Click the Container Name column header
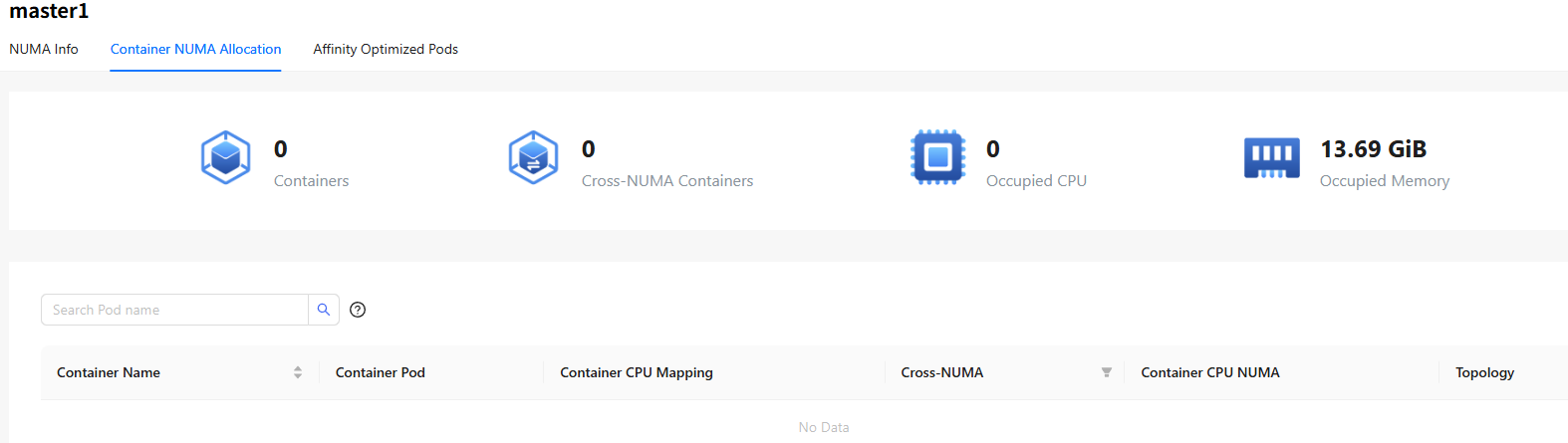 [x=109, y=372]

--

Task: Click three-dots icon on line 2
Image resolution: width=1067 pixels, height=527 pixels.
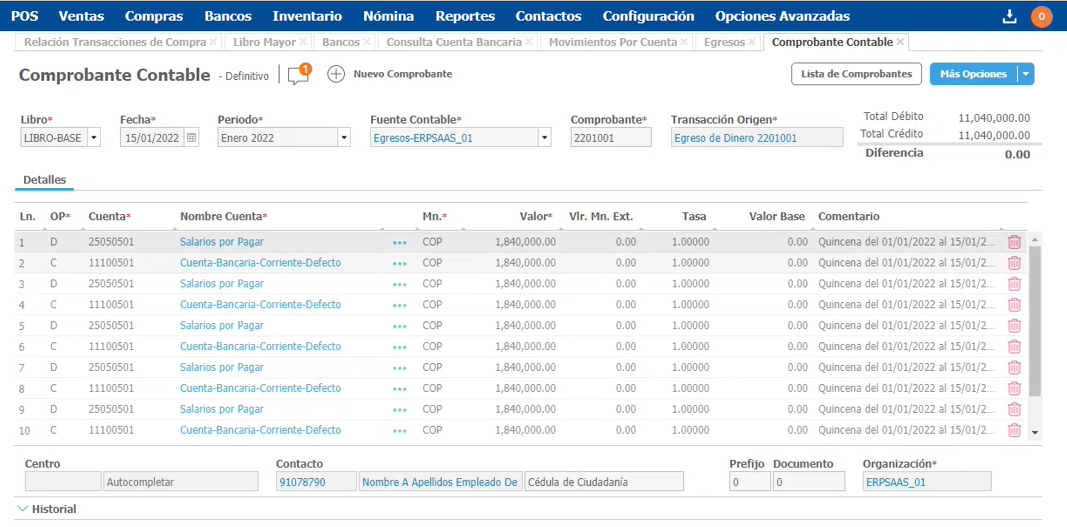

--

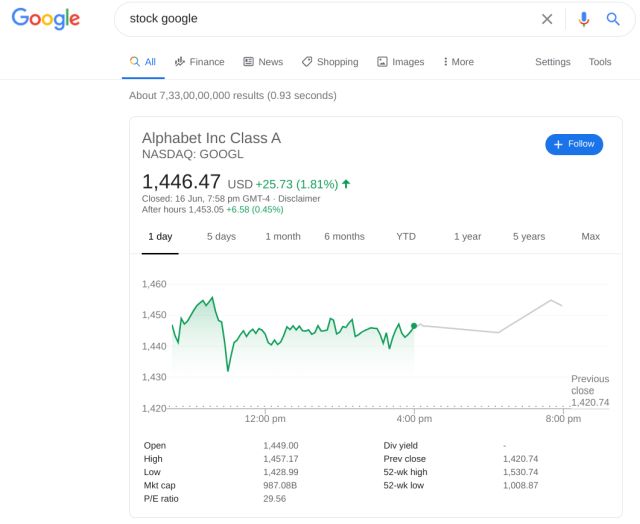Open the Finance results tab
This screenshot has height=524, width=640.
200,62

**Your goal**
Precisely the lines between those holding "Task: Click three-dots icon on line 2" and "Image resolution: width=1067", inclusive, are to be reproduced from the listing above, with nothing added.

**Answer to the exercise**
Task: Click three-dots icon on line 2
Image resolution: width=1067 pixels, height=527 pixels.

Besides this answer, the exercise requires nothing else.